Can we sometimes place too much faith in GPS for directions?  Some stories make this seem so.

In one 2016 story, a young woman became lost for 5 days near the Grand Canyon due to reliance on her car’s GPS, which, due to a wrong turn, caused her to become stranded in the wrong location in the desert, with no way to summon assistance due to lack of cell coverage.
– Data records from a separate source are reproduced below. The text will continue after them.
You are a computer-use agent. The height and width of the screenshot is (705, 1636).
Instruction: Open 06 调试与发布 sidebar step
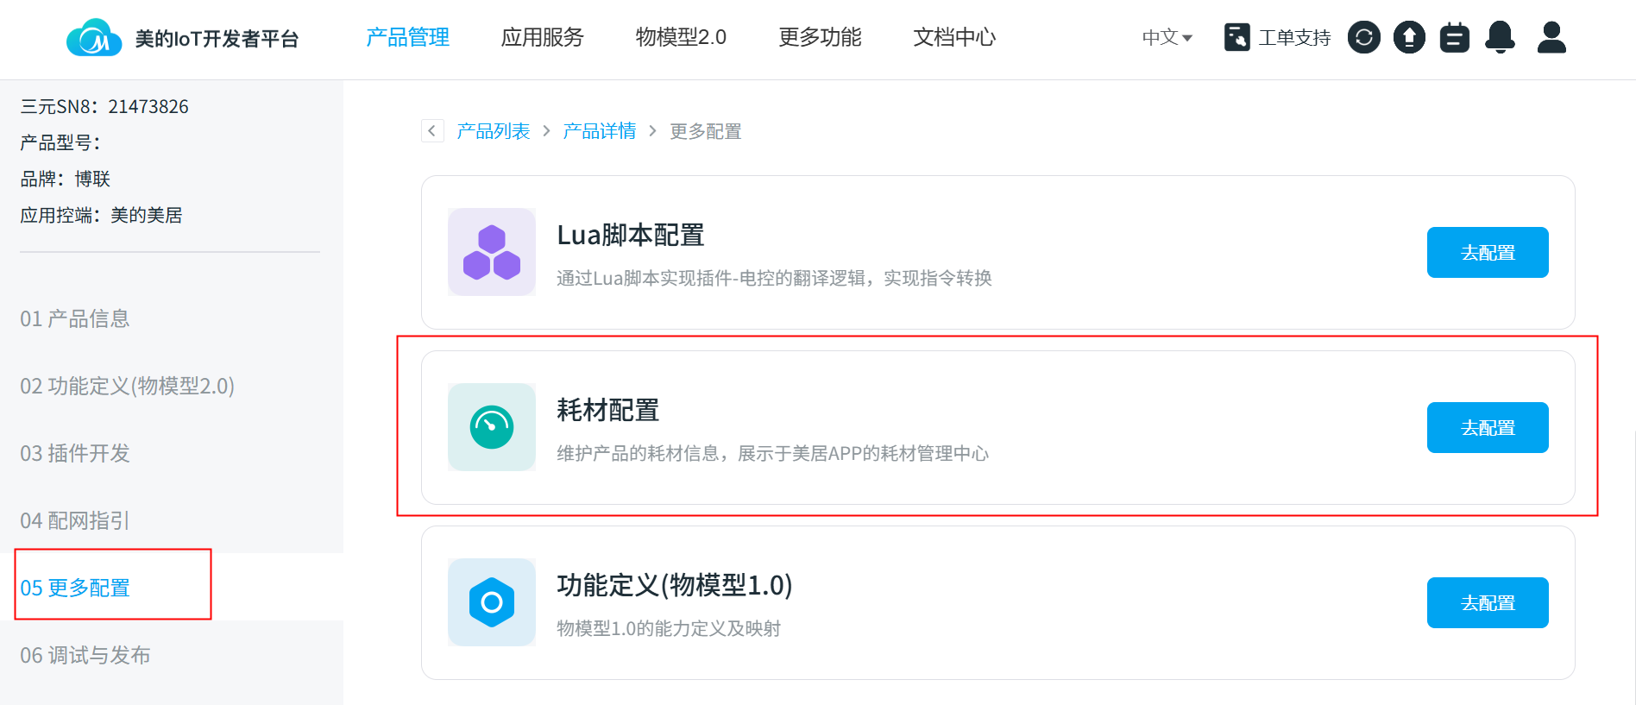(x=85, y=655)
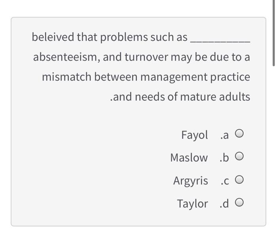Click the '.d' option letter
277x237 pixels.
coord(224,204)
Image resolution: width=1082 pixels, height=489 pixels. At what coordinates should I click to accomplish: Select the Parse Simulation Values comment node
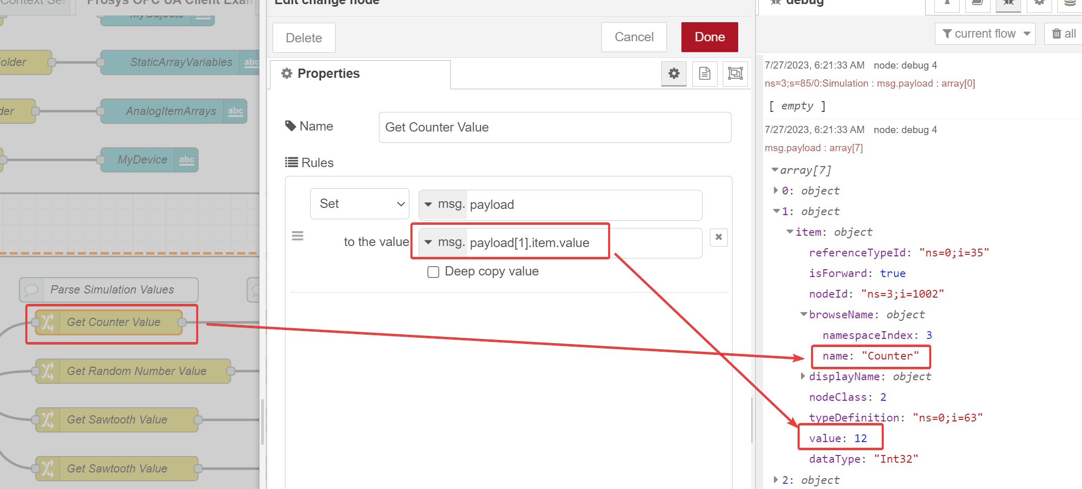pyautogui.click(x=112, y=290)
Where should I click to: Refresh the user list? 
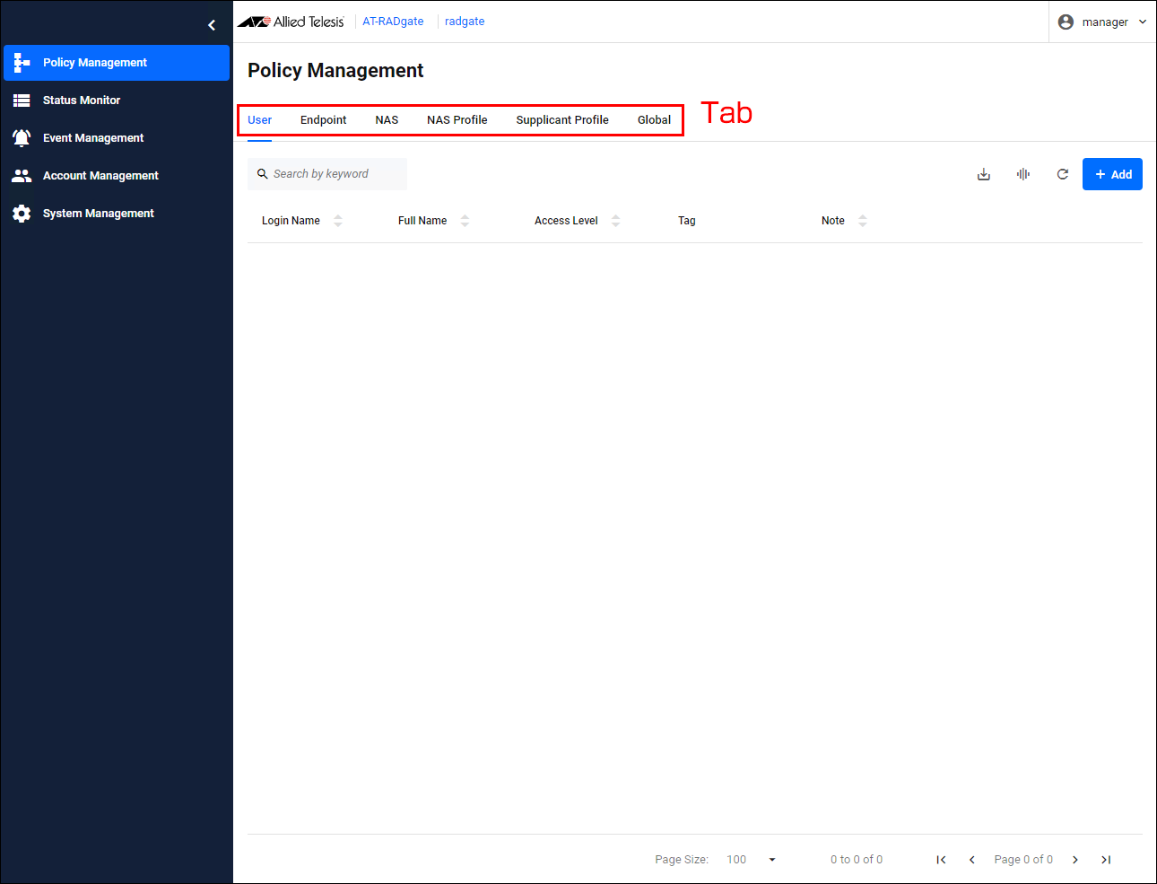click(x=1062, y=174)
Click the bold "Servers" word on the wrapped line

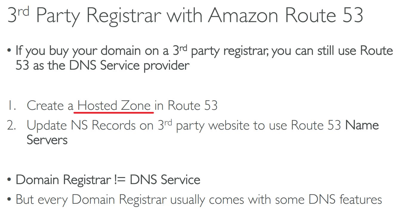point(47,140)
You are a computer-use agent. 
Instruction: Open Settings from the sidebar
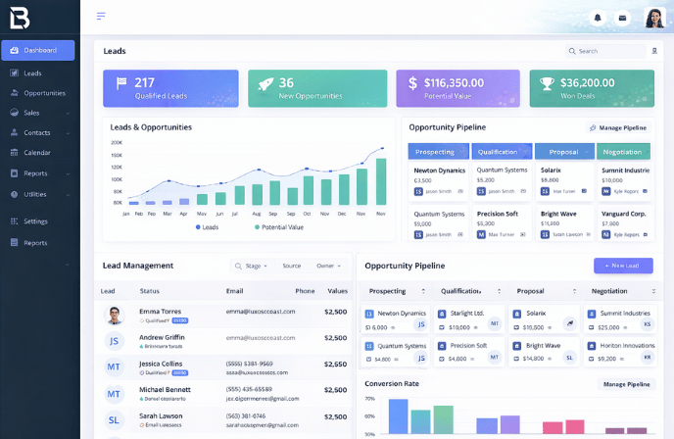click(x=35, y=221)
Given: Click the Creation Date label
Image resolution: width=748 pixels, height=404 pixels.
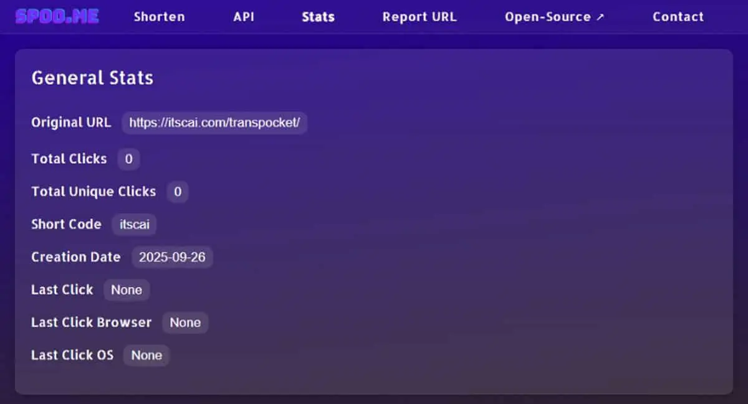Looking at the screenshot, I should [76, 256].
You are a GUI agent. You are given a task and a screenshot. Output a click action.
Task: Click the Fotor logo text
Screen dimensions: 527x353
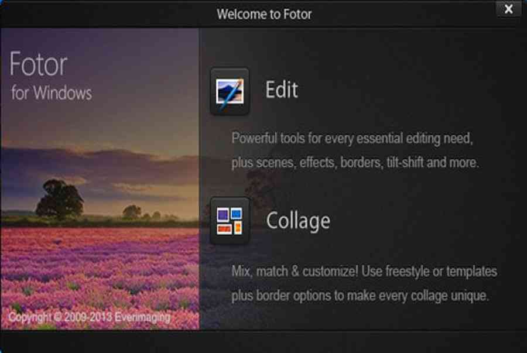[x=39, y=65]
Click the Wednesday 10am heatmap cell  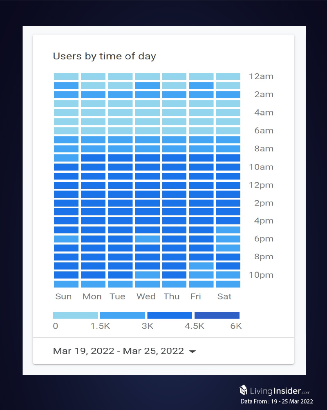(x=147, y=167)
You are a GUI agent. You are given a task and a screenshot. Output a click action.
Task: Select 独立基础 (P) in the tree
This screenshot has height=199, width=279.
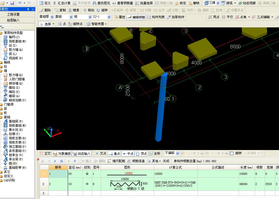point(17,147)
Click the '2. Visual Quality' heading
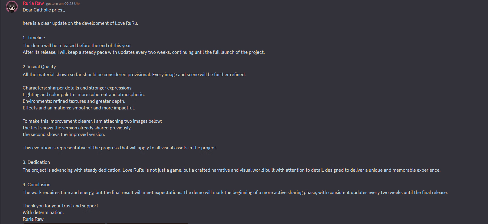The width and height of the screenshot is (488, 224). 39,67
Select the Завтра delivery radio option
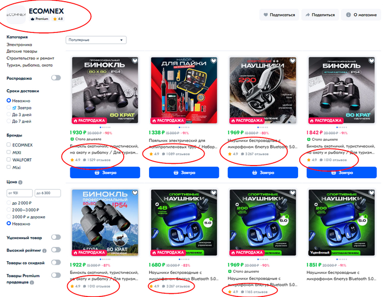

http://abcnews.go.com/US/woman-survived-days-lost-grand-canyon-describes-ordeal/story?id=46316018

See, also, these stories of being misdirected by GPS directions in the wilderness:

http://abcnews.go.com/US/family-spends-freezing-night-car-gps-directions-leave/story?id=44137192

https://skift.com/2016/03/26/a-gps-error-is-leading-mount-rushmore-tourists-to-the-wrong-site/

https://arstechnica.com/cars/2016/05/death-by-gps/

http://www.npr.org/2011/07/26/137646147/the-gps-a-fatally-misleading-travel-companion

Other articles confirm that the brain’s directional/mapping skills suffer if we rely solely on GPS to find our way.  This might be a good lesson to keep in mind for those units planning treks into the wilderness, such as the Appalachian Trail, the mountains of the northeast such as the Adirondacks, or related wilderness areas.  Knowing how to use a map and compass, and visually relating such knowledge to the environment surrounding us, is still an important, if not crucial, skill.

https://www.bostonglobe.com/ideas/2013/08/17/our-brains-pay-price-for-gps/d2Tnvo4hiWjuybid5UhQVO/story.html

https://www.outsideonline.com/2135771/your-gps-scrambling-your-brain

 

 

 

Can we rely too much on GPS for directions? Possibly.